Covert, 23, was escorted to the Campbell County Courthouse on Monday for a post-conviction relief hearing. He’s been a Tennessee Department of Corrections inmate since his plea.

Covert argues his plea to one count of aggravated sexual exploitation of a minor and one count of sexual exploitation of a minor was coerced and his former, private  attorney, Michael Clement, of Clinton, was ineffective. Covert’s grandmother paid $15,000 for his defense.

Covert’s new attorney is Steve Hurst ,of LaFollette. 

The court heard six witnesses — including Covert himself — testify about the ineffectiveness of Clement during the hearing. Assistant District Attorney Scarlett Ellis called only two witnesses — Clement and Mel Pierce, a forensic investigator with the Knoxville Police Department’s Internet Crimes Against Children task force. 

Covert’s family — a cousin, both parents and his grandmother — all said Clement failed to investigate Covert’s previous mental health issues. 

He had been in counseling since he was approximately 10 years old, according to his mother and father, Linda and Steve Covert. 

The cousin, Ben Walker, is a former FBI agent. He said he was surprised there wasn’t more leniency in the case because Covert had no prior run-ins with the law. 

“I thought the indictment just didn’t fit him as far as what he had done. He had not had any contact with the kids,” Walker said. 

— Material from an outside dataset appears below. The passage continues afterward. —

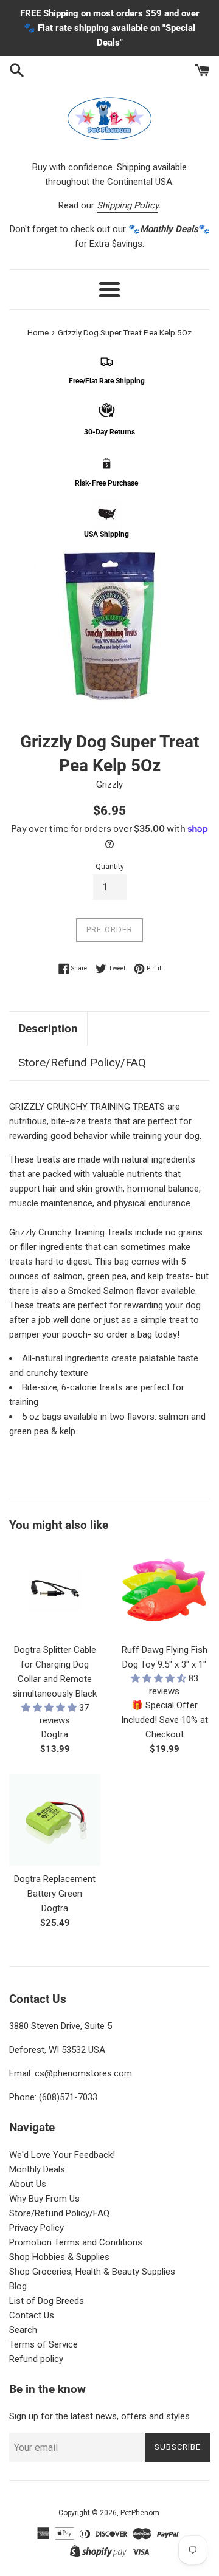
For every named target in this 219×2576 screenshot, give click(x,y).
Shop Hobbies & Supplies (59, 2256)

The initial indictment was 27 counts of aggravated sexual exploitation of a minor and sexual exploitation of a minor.

Walker also told the court he believed that a relative of Covert’s  was the source of the pornography found on Covert’s computer. 

Clement took the stand and called Covert an “unmitigated fool” for asking for a trial when he had already received a much lighter sentence through a plea deal. 

Clement estimated the maximum sentence a jury could recommend would be more than 200 years in prison. Covert never expressed interest in going to trial, Clement said.

Covert confessed, Clement testified. At that point, he began working to get his client the lightest sentence possible.

“I have to tell you — everything I did was filtered through the light of ‘Did you do this? Yes, I did,’” Clement told the court.

In that, opined Judge E. Shayne Sexton, laid the problem. 

While it is not unusual for attorneys to work on a plea deal once their client confesses guilt, Clement may have overlooked some potential defenses for Covert because of past mental health care, Sexton said. 

Covert didn’t exhibit any signs of mental issues other than being anxious about prison, Clement maintained through the hearing. 

“Quite frankly, I tried to do what was in his best interest,” Clement said. 

Ultimately, Sexton granted the post conviction relief petition for a new trial. A date is expected to be set on Dec. 2, the next scheduled criminal court date.